Валик, судя по выражению лица, впервые задумался о его ментальном здоровье.
— Не завидую я этой бедной девочке.
За окном растекался по небу, мокрым еще после дождя окнам и стенам многоэтажек, лужам на асфальте теплый, оранжево-малиновый августовский закат. Гашпаров завороженно смотрел на эту красоту за окном, широко улыбаясь. Он никогда в жизни не подумал бы, что будет чувствовать себя настолько иррационально счастливым.
— Слушай, молодой папаша, а погнали развеемся на Ротонду? На тебя смотреть сил нет, а лицо вон совсем белое, хоть в готы отдавай.
Глаза панка игриво заблестели, как и всегда, когда он что-то замышлял. Он переклонился через стол и накрыл Димины ладони своими, при этом чуть не столкнув со стола чашку. Валик снова демонстрировал свою привычку вечно лезть с поцелуями.
— Пошли-пошли-пошли. Сегодня должно обойтись без казусов, за неделю третья облава — это слишком, так что все будет хорошо.
Практически каждая фраза сопровождалась быстрым, но мягким поцелуем в губы. Между тем Калигари еще и поглаживал ладонью Дубина по шее, плавно поднимая пальцы выше и обводя ними линию челюсти, ухо, поглаживая щеку.
Может быть, способы уговоров у него специфические, зато действенные.
Вскоре Дима уже собирался, а Валик критически осматривал берцы, которые явно не оценили пробежку под дождем и теперь выглядели так, словно прошли Вторую мировую войну. Можно было, конечно, немного привести их в порядок, а починить немного позже. В любом случае выбора у него особо не было: подходящую ему обувь можно было достать разве что у фарцовщиков, а стоила она как крыло от самолёта.
— Ну хер с ним, что-то придумаю, — пробормотал он себе под нос, а потом уже громче окликнул Диму, — ну ты как там, собрался?
Гашпаров, с этим его «пошли-пошли-пошли» был больше похож на ребенка.
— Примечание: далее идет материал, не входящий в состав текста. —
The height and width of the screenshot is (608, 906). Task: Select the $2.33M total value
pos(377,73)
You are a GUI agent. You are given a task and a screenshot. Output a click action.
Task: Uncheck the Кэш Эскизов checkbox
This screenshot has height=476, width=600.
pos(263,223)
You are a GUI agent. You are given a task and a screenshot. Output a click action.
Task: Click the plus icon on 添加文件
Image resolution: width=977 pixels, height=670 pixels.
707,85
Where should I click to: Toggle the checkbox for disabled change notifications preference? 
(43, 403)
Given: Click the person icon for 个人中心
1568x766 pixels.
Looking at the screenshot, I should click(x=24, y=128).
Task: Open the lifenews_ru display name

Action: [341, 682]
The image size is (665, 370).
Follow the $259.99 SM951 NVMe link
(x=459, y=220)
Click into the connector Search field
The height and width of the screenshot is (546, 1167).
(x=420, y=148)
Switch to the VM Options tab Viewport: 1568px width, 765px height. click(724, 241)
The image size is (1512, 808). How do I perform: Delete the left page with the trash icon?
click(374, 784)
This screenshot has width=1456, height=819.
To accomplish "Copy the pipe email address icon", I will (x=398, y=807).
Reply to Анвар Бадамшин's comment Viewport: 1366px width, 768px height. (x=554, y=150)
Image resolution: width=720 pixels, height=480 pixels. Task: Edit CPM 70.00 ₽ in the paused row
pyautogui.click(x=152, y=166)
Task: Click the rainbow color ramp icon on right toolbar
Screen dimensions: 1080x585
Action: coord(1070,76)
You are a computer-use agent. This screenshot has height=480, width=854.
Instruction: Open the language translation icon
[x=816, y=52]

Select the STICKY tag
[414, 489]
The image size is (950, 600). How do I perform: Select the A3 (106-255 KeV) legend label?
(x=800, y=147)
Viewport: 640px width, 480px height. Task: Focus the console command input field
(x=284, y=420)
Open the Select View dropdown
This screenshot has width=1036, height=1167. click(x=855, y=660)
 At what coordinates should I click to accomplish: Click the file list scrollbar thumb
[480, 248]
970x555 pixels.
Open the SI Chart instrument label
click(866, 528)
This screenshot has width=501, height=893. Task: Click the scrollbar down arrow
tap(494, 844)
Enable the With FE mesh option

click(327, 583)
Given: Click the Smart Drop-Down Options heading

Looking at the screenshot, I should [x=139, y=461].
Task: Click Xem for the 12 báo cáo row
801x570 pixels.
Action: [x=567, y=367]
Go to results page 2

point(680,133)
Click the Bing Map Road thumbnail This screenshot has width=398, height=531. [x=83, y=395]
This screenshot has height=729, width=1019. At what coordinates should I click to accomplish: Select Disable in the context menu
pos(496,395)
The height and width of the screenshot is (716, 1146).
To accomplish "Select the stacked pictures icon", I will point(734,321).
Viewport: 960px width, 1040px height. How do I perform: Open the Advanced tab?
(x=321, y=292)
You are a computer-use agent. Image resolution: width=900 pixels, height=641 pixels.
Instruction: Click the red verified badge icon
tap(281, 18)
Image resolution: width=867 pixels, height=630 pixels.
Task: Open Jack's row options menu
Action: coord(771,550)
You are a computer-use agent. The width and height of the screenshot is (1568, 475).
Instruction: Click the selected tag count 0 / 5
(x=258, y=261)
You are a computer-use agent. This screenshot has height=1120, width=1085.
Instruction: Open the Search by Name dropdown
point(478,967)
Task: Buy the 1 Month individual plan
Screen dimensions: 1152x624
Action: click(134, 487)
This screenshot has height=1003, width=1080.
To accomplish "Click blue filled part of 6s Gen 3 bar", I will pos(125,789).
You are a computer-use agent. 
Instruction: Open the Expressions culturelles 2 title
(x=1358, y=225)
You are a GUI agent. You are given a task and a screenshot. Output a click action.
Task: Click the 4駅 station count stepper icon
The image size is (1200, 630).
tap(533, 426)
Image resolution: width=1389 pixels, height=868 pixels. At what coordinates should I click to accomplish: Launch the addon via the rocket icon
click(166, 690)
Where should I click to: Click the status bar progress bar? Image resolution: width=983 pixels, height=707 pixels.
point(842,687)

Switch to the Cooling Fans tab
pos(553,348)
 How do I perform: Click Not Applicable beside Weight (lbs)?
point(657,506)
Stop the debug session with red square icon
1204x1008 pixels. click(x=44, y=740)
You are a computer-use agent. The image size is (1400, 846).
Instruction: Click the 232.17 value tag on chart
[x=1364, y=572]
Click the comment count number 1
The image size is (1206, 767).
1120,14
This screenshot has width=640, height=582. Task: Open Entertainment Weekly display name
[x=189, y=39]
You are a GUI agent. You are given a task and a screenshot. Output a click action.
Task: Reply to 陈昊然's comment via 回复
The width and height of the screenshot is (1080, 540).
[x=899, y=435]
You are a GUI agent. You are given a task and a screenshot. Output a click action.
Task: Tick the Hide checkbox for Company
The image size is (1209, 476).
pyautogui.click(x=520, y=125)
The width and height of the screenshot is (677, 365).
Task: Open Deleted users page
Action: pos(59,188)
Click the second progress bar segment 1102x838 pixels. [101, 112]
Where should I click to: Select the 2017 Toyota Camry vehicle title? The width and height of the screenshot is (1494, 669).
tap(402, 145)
Донельзя забавного и милого, с этими горящими серыми глазами и просящим выражением лица.
Нет, с ребёнком он переборщил. Парень был просто милым. (А ещё донельзя обворожительным, самым красивым и крайне убедительным). Дубин грустно вздохнул.
— Вот бы ты меня так на другое уговаривал.
Потому что Валика, с его методами воздействия, этим вечером Дубин с удовольствием бы наблюдал в своей спальне. Но, так они оказались слишком уж действенными (читай: Дима просто не в состоянии отказать Валику в чем-либо, хоть и упорно это отрицает), Дубин уже спустя несколько поцелуев находился в комнате, вытаскивал из шкафа мягкую футболку и полюбившийся ошейник. И браслеты. И карандаш, как-то отданный Калигари ему. И желание куда-то идти.
Хотя, ни для кого не секрет, что Дубин пойдёт за ним куда угодно. Но это, конечно же, неправда, да.
— Помоги, пожалуйста.
В руки брюнету был сунут тот самый карандаш, а Дима под этими указаниями вспоминал тот самый первый раз, когда они сидели на асфальте и Дубин точно так же подставлял, пусть и неохотно, ведомый интересом и хрен знает чем ещё, лицо.
Сказал бы ему кто тогда, к чему они придут — он бы ни за что не поверил, ещё и санитарам бы набрал. А скажи ему кто сейчас, к чему они придут в итоге, — ни за что в жизни бы на это не пошёл.
Но никто не спешил его предупреждать, поэтому всё, куда пошёл Дима — это, держа Валика за руку, на Ротонду.